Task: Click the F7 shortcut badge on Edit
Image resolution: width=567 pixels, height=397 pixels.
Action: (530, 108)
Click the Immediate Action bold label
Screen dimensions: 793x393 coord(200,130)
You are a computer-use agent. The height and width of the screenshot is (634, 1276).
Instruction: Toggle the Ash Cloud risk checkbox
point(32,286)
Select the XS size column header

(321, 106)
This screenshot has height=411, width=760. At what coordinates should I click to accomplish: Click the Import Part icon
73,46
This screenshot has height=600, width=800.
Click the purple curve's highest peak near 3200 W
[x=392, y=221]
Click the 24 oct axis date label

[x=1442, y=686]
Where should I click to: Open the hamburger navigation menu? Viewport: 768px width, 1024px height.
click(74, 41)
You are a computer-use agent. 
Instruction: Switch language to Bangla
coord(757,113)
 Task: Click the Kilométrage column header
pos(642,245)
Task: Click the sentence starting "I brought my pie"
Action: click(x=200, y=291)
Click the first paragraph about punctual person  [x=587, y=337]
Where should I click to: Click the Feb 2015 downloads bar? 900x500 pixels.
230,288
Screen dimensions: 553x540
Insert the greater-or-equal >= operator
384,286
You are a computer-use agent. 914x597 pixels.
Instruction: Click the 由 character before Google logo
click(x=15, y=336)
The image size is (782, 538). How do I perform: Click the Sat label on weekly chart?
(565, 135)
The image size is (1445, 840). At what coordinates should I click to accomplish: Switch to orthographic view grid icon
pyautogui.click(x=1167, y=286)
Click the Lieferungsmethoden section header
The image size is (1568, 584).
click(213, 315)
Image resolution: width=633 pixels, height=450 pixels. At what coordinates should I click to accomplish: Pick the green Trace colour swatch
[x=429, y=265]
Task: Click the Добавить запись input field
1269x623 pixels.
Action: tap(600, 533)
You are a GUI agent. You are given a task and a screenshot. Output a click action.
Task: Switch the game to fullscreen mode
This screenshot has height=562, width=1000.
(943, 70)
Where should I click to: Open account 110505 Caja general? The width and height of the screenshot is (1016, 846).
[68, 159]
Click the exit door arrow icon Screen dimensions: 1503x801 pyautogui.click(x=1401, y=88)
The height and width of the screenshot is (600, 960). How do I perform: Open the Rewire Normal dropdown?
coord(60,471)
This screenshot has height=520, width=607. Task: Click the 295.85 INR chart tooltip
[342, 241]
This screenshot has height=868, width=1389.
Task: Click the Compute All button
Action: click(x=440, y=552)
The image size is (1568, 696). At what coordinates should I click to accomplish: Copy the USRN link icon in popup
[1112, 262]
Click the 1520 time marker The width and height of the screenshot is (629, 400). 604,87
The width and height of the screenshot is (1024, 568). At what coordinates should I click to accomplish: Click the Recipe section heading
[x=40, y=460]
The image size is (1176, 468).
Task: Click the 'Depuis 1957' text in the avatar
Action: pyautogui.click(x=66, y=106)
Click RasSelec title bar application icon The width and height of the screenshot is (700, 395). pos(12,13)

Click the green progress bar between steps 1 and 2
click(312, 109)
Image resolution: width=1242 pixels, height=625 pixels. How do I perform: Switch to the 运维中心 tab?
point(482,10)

* _Required work_
The answer consists solely of the lines from the one containing "Click the green" through the last line of the data above, reproduced exactly.

* _Solution_
Click the green progress bar between steps 1 and 2
click(312, 109)
Image resolution: width=1242 pixels, height=625 pixels. How do I perform: Switch to the 运维中心 tab?
point(482,10)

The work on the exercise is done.